Consequently and despite the availability of information on Aids people have generally not changed the way they behave.
However, strict adherence to culture, which influences attitudes and behaviours, has become an obvious death trap for African societies.
And as one author, James Baldwin, puts it, because “people who shut their eyes to reality only invite their destruction,” it has become critical for African societies to wake up to the serious reality of the devastating effects of HIV and Aids.
 In Zimbabwe, which hopes to bring down the rate of HIV and Aids infection from 15,6 percent to 10 percent in the shortest possible time, the disease is still having a destructive effect on a nation that has economically been in intensive care for over a decade.

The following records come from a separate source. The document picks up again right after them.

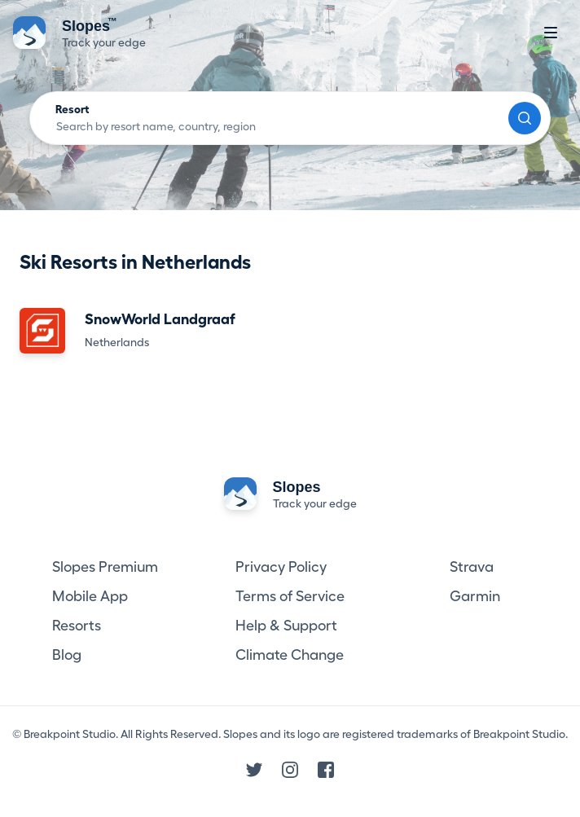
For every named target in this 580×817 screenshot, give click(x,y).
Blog (66, 655)
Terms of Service (290, 596)
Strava (472, 567)
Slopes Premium (105, 567)
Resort (72, 109)
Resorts (76, 625)
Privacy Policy (281, 567)
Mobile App (90, 596)
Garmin (475, 596)
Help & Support (286, 625)
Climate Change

According to the international charity organisation, Avert, one in seven adults are living with HIV and an estimated 565 adults and children are infected every day (roughly one person every three minutes). The organisation further states that in sub-Saharan Africa, people with HIV-related diseases occupy more than half of all hospital beds.
“Two-thirds of all people living with HIV are found in sub-Saharan Africa, although this region contains little more than 10 percent of the world’s population. Through its impact on the labour force, households and enterprises, Aids has played a more significant role in the reversal of human development than any other single factor,” writes Avert.